Так появляется возможность выбора: «Куда ж нам плыть?»

Но выбор — не произвол.

В выборе нельзя изменить себе.

Глава III. Возвращение

...Так дремлет недвижим корабль в недвижной влаге, Но чу! — матросы вдруг кидаются, ползут Вверх, вниз — и паруса надулись, ветра полны; Громада двинулась и рассекает волны...

Плывет. Куда ж нам плыть?

А. С. Пушкин, «Осень», 1833 г.

...Здесь не торная дорога, где колесо жизни катится по наезженной колее: это тропа, по которой приходится продираться сквозь тернии и колючки, а подчас и сквозь чащу.
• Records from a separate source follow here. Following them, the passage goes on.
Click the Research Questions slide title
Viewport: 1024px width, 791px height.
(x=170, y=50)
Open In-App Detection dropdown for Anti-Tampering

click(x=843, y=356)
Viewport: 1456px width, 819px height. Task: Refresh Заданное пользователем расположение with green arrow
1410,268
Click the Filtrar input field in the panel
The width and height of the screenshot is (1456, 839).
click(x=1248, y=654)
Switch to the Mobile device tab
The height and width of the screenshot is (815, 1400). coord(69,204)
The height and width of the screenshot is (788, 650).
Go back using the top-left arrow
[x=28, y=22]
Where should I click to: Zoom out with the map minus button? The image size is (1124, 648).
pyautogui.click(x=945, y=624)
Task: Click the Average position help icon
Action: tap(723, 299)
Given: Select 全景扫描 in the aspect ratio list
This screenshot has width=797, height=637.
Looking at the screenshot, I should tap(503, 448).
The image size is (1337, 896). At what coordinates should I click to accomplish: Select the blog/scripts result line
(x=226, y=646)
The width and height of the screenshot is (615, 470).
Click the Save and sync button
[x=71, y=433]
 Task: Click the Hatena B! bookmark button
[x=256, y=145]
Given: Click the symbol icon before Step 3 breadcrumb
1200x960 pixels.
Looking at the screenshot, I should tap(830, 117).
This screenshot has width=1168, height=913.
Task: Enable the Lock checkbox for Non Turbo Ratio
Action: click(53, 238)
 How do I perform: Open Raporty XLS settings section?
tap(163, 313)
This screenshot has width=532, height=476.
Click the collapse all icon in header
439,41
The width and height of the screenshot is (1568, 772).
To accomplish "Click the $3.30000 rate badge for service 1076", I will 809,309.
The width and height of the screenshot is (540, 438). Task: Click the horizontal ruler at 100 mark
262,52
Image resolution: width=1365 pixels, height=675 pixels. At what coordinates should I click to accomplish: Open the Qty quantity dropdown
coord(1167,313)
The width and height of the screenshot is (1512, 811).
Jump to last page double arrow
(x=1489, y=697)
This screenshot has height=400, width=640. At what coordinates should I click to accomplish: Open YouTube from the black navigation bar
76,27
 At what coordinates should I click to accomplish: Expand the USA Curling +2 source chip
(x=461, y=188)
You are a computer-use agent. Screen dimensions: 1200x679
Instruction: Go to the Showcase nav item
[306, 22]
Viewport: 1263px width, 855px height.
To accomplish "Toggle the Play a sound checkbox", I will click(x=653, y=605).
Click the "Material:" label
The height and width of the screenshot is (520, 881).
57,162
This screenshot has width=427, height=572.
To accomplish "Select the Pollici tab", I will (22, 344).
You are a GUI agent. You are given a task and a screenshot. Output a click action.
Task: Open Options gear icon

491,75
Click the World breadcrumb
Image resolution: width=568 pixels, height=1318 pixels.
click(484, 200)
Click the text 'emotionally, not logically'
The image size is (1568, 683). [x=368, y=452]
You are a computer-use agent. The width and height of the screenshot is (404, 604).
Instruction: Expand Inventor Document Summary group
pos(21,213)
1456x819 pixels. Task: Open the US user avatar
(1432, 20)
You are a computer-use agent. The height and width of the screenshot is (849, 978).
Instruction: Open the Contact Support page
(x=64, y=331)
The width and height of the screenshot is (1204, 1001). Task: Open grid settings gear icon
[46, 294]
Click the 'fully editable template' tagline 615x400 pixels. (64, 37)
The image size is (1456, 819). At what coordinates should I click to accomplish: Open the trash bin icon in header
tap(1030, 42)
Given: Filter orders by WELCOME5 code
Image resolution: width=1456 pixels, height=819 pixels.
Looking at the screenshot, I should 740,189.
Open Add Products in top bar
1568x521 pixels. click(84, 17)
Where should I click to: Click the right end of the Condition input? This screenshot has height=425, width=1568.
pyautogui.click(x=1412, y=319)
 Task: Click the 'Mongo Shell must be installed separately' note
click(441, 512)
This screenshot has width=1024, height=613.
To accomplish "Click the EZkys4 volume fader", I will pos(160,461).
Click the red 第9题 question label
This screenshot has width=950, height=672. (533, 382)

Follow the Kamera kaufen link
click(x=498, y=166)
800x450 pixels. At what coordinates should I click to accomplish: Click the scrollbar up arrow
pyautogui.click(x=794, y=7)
П. Я. Чаадаев, «Философические письма», письмо второе

Чаадаев решил плыть к Западу.

«Говорят, — писал 5 апреля из Кишинева Пушкин в Москву Вяземскому, — что Чаадаев едет за границу — давно бы так; но мне жаль из эгоизма его — любимая моя надежда была с ним путешествовать — теперь бог знает когда свидимся».

Друзья провожали Чаадаева.

Матвей Муравьев-Апостол сошел с корабля почти у брандвахты — на самой границе.

Это было 6 июля 1823 года.

2 января 1826 года Матвей Муравьев-Апостол был «взят с оружием в руках», как писалось позднее в «Росписи государственным преступникам». Он шел с войском, поднятым на штурм царизма уже после разгрома декабристов на Сенатской площади.

«Декабриста без декабря» провожал «последний декабрист».

Чаадаев уезжал. Надолго. Очень может быть — навсегда.

Княжне А. М. Щербатовой он писал незадолго до отъезда, что едет в Швейцарию, где думает обосноваться «навсегда». Ему хотелось утешить старенькую и заботливую Анну Михайловну. «Я буду навещать вас каждые три года, — пишет Чаадаев, — каждые два года, может быть ежегодно, но моей страной будет Швейцария... Мне невозможно оставаться в России по многим основаниям».

Перед отъездом, в мае 1822 года, Чаадаев разделил имущество со своим братом.

Это не было бегством Это и не могло еще тогда быть бегством. Еще ничего не было решено. Он уезжал вовремя.

По давнишней русской традиции он уезжал на Запад.

Русских, еще до Чаадаева, тянуло на Запад. По разным причинам. Мысли о «вольностях» западной жизни не раз смущали еще и русских бояр. Побеги в Литву были достаточно частым явлением в Московской Руси. В этом было тогдашнее своеобразное «гусарство», своего рода «загул» — продолжение «домашнего» загула, его развитие, его, так сказать, последний рубеж: «дальше ехать было некуда» уже.